Step VI: Join BC and CD to obtain the required quadrilateral.

3. Construct a quadrilateral ABCD in which AB = 7.7 cm, BC = 6.8 cm, CD = 5.1 cm, AD = 3.6 cm and $\angle C=120°\;$.

Steps of construction:

Step I: Draw DC = 5.1 cm.

Step II: Construct $\angle DCB=120°\;$.

Step III: With C as the center and radius 6.8 cm, cut off BC = 6.8 cm.

Step IV: With B as the center and radius 7.7 cm, draw an arc.

Step V: With D as the center and radius 3.6 cm, draw an arc to intersect the arc drawn in Step IV at A.

4. Construct a quadrilateral ABCD in which AB = BC = 3 cm, AD = CD = 5 cm and $\angle B=120°\;$.

Steps of construction:

Step I: Draw AB = 3 cm.

Step II: Construct $\angle ABC=120°\;$.

Step III: With B as the center and radius 3 cm, cut off BC = 3 cm.

Step IV: With C as the center and radius 5 cm, draw an arc.

Step V: With A as the center and radius 5 cm, draw an arc to intersect the arc drawn in Step IV at D.

5. Construct a quadrilateral ABCD in which AB = 2.8 cm, BC = 3.1 cm, CD = 2.6 cm and DA =3.3 cm and $\angle A=60°\;$.

Steps of construction:

Step I: Draw AB = 2.8 cm.

Step II: Construct $\angle BAD=60°\;$.

Step III: With A as the center and radius 3.3 cm, cut off AD = 3.3 cm.

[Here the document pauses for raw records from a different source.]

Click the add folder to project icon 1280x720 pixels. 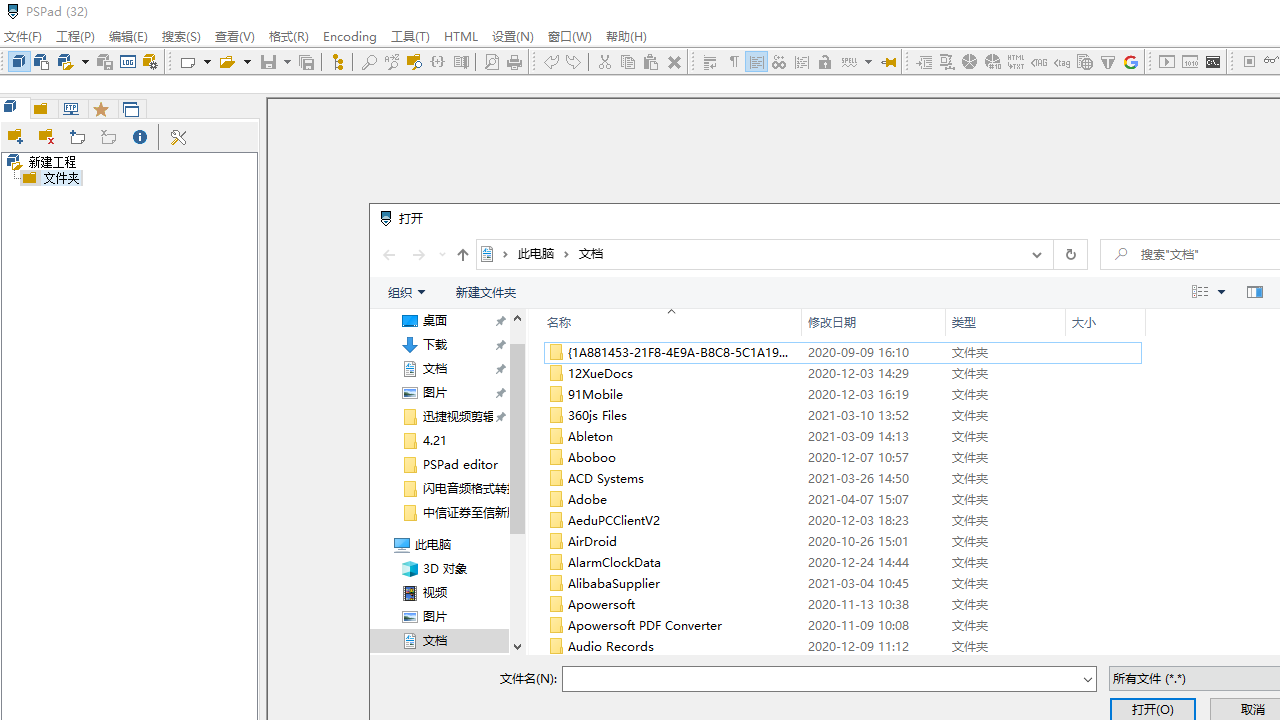(15, 137)
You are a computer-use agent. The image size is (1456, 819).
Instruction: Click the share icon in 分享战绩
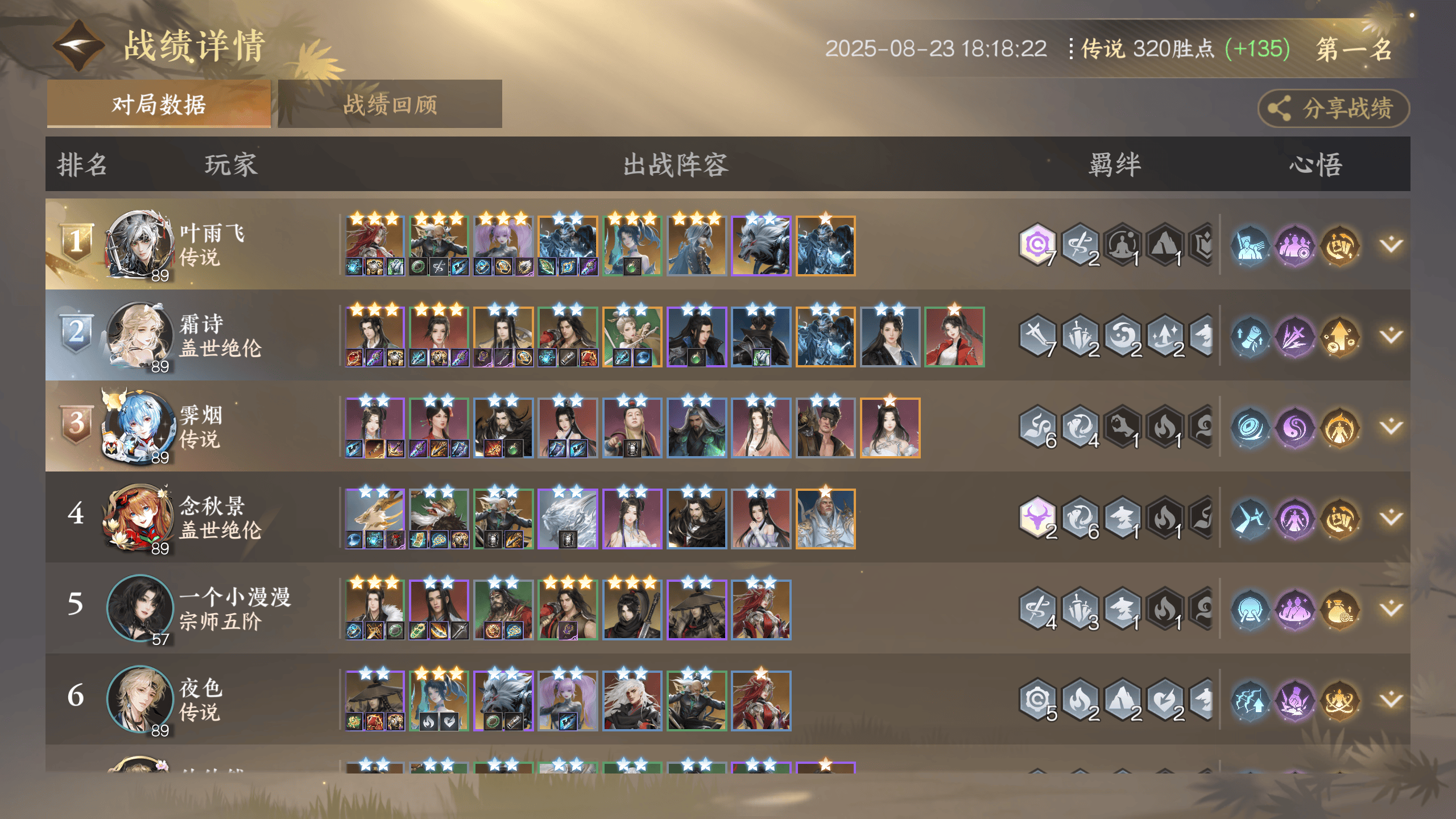pyautogui.click(x=1279, y=108)
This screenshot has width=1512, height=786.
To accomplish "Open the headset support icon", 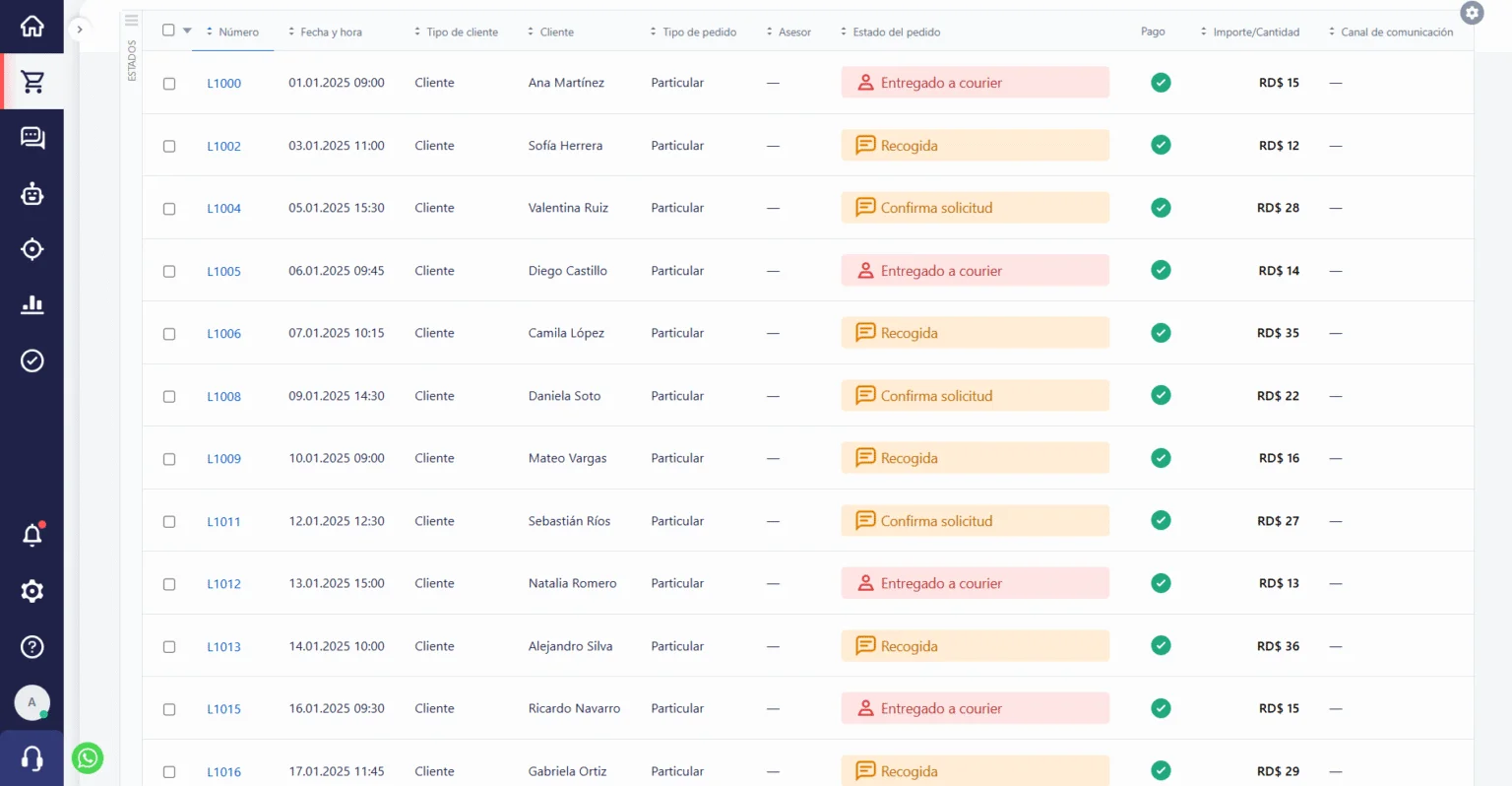I will click(x=32, y=758).
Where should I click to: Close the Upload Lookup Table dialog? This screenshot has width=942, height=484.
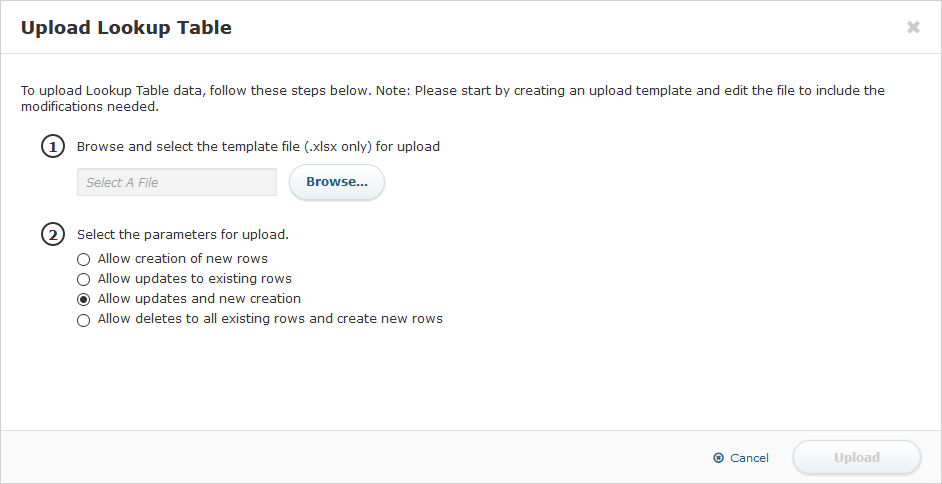point(913,28)
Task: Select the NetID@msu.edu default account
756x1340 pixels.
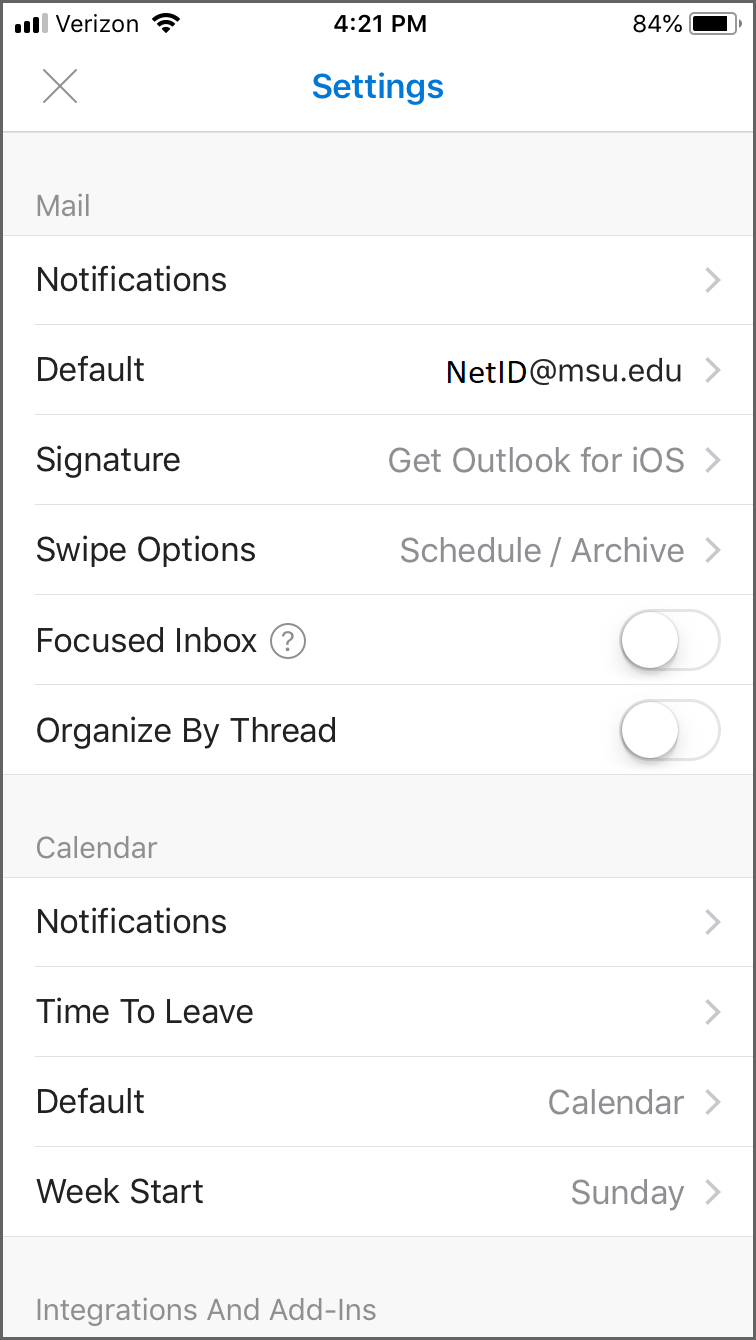Action: 564,371
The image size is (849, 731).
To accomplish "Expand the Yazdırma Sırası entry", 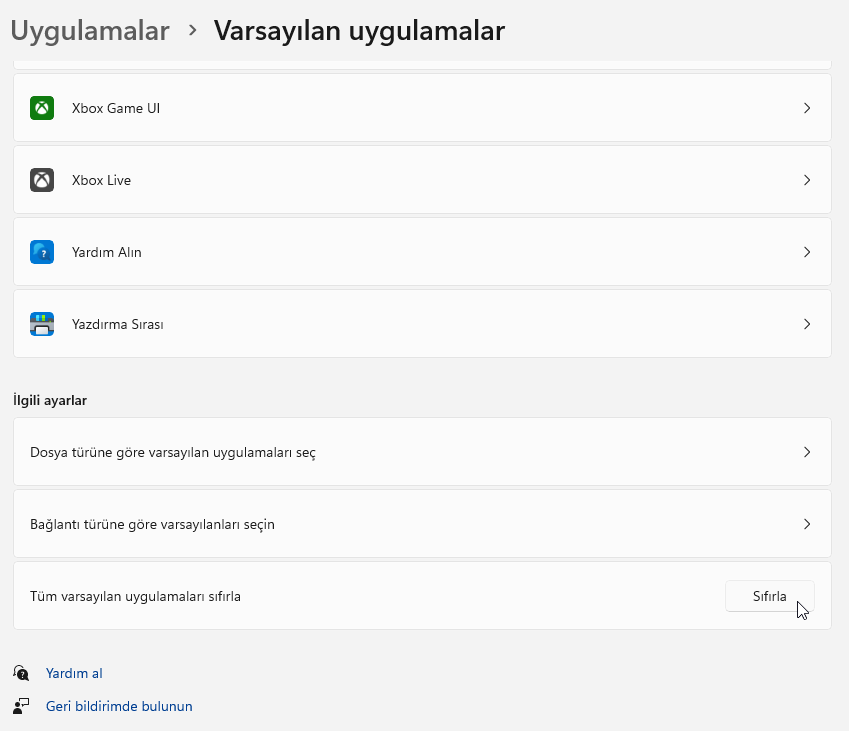I will [807, 323].
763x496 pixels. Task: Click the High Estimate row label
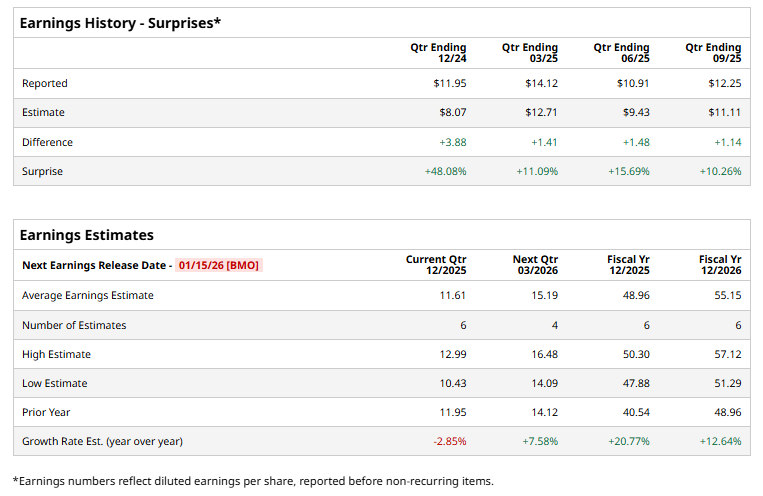click(56, 354)
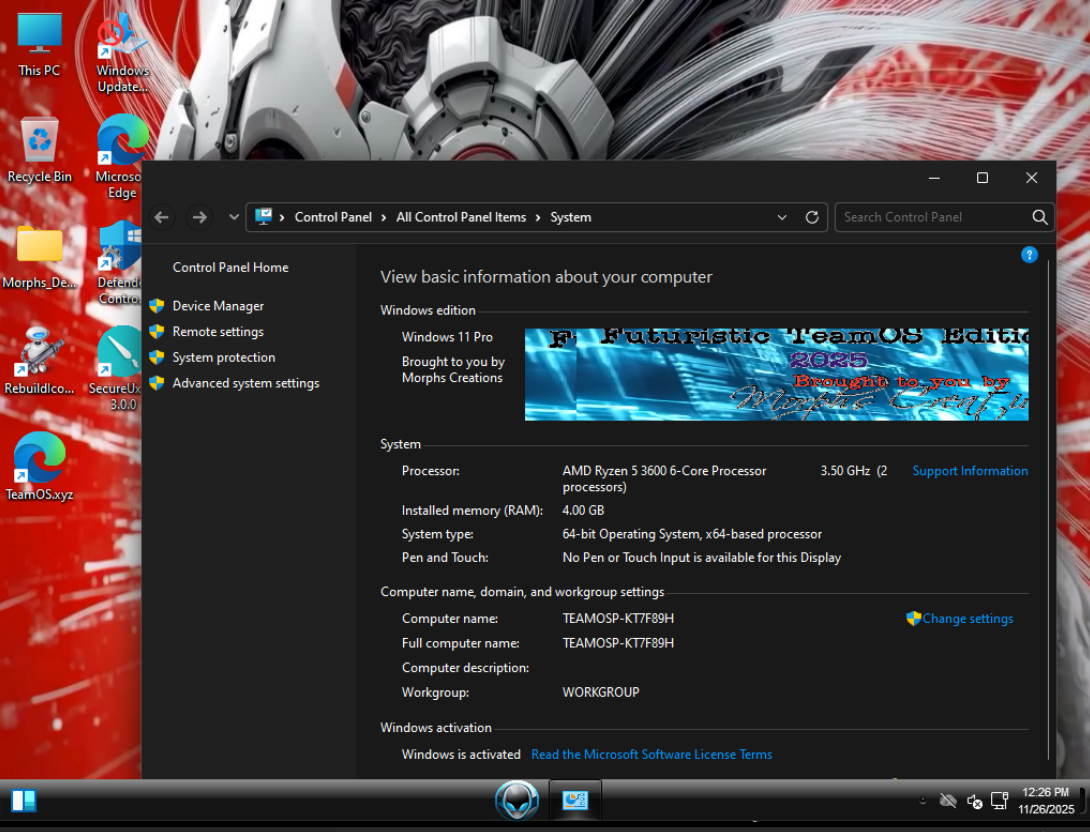Screen dimensions: 1090x832
Task: Go back using the back arrow button
Action: point(162,217)
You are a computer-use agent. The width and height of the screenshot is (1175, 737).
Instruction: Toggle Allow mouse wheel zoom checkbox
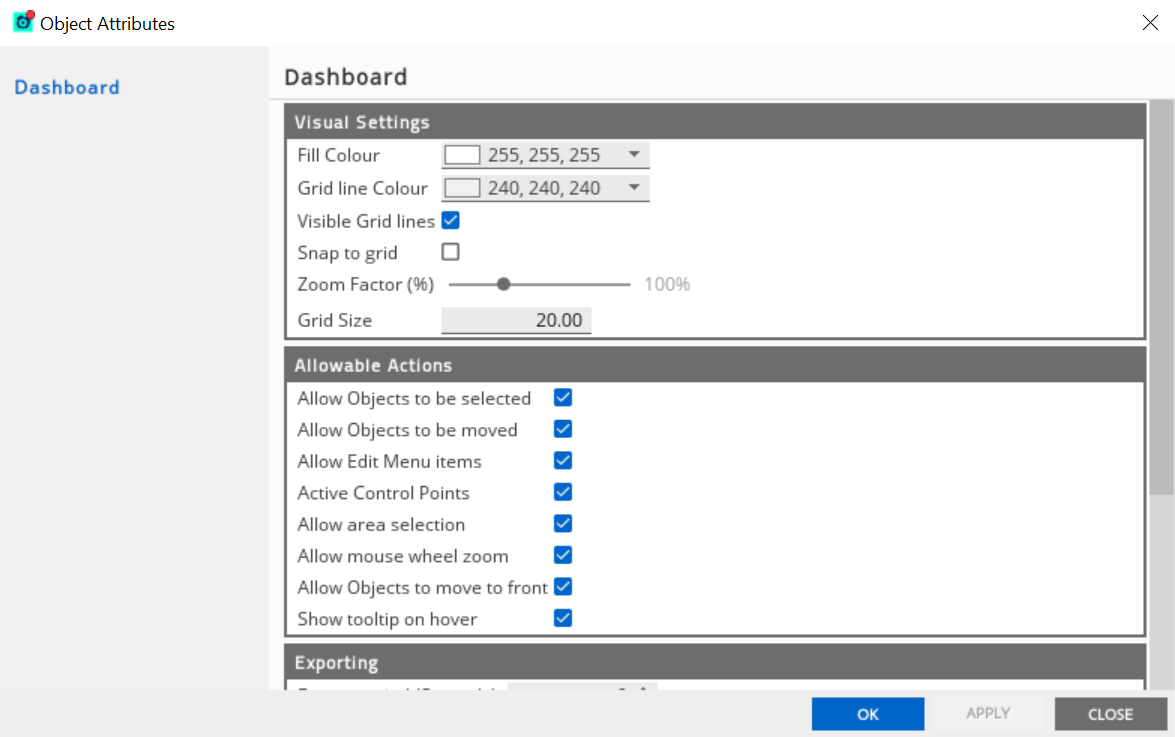tap(563, 554)
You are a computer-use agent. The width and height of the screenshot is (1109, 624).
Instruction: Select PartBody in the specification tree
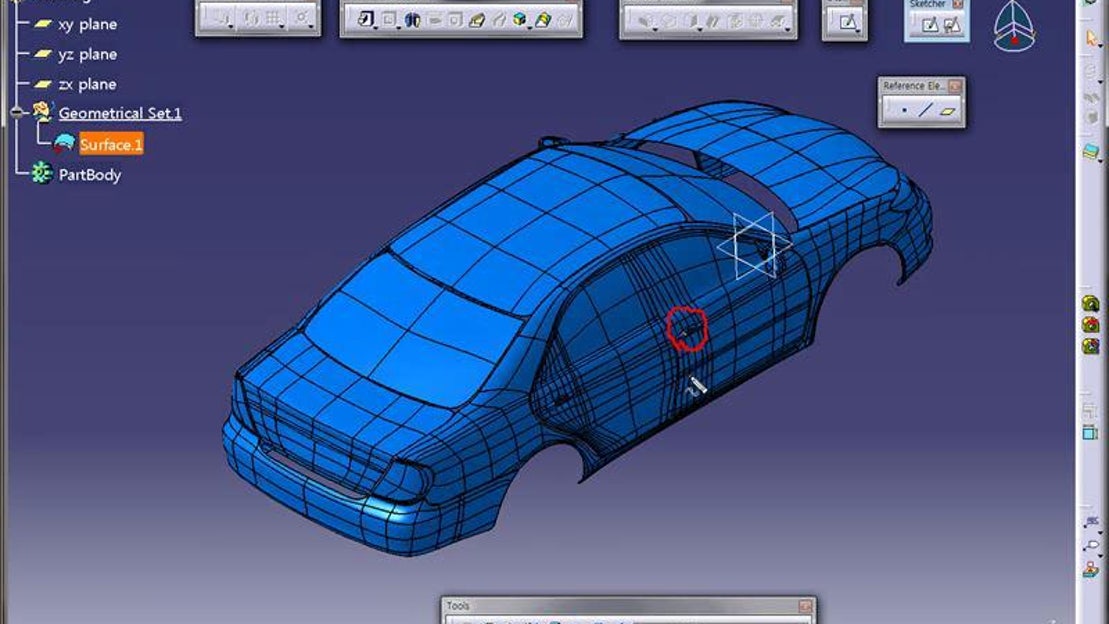(89, 175)
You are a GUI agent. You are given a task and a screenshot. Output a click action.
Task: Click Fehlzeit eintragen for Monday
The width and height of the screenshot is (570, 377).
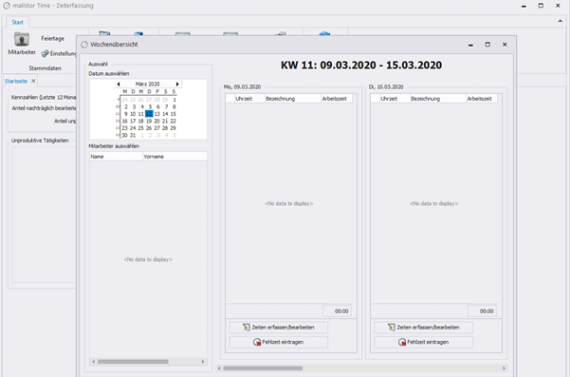tap(278, 342)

Step IV: With D as the center and radius 2.6 cm, draw an arc.

Step V: With B as the center and radius 3.1 cm, draw an arc to intersect the arc drawn in Step IV at C.

Step VI: Join BC and CD to obtain the required quadrilateral.

6. Construct a quadrilateral ABCD in which AB = BC = 6 cm, AD = DC = 4.5 cm and $\angle B=120°\;$.

Steps of construction:

Step I: Draw AB = 6 cm.

Step II: Construct $\angle ABC=120°\;$..

Step III: With B as the centre and radius 6 cm, cut off BC = 6 cm. Now, we can see that AC is about 10.3 cm which is greater than AD + CD = 4.5 + 4.5 = 9 cm.

We know that sum of the lengths of two sides of the triangle is always greater than the third side but here, the sum of AD and CD is less than AC.

So, construction of the given quadrilateral is not possible.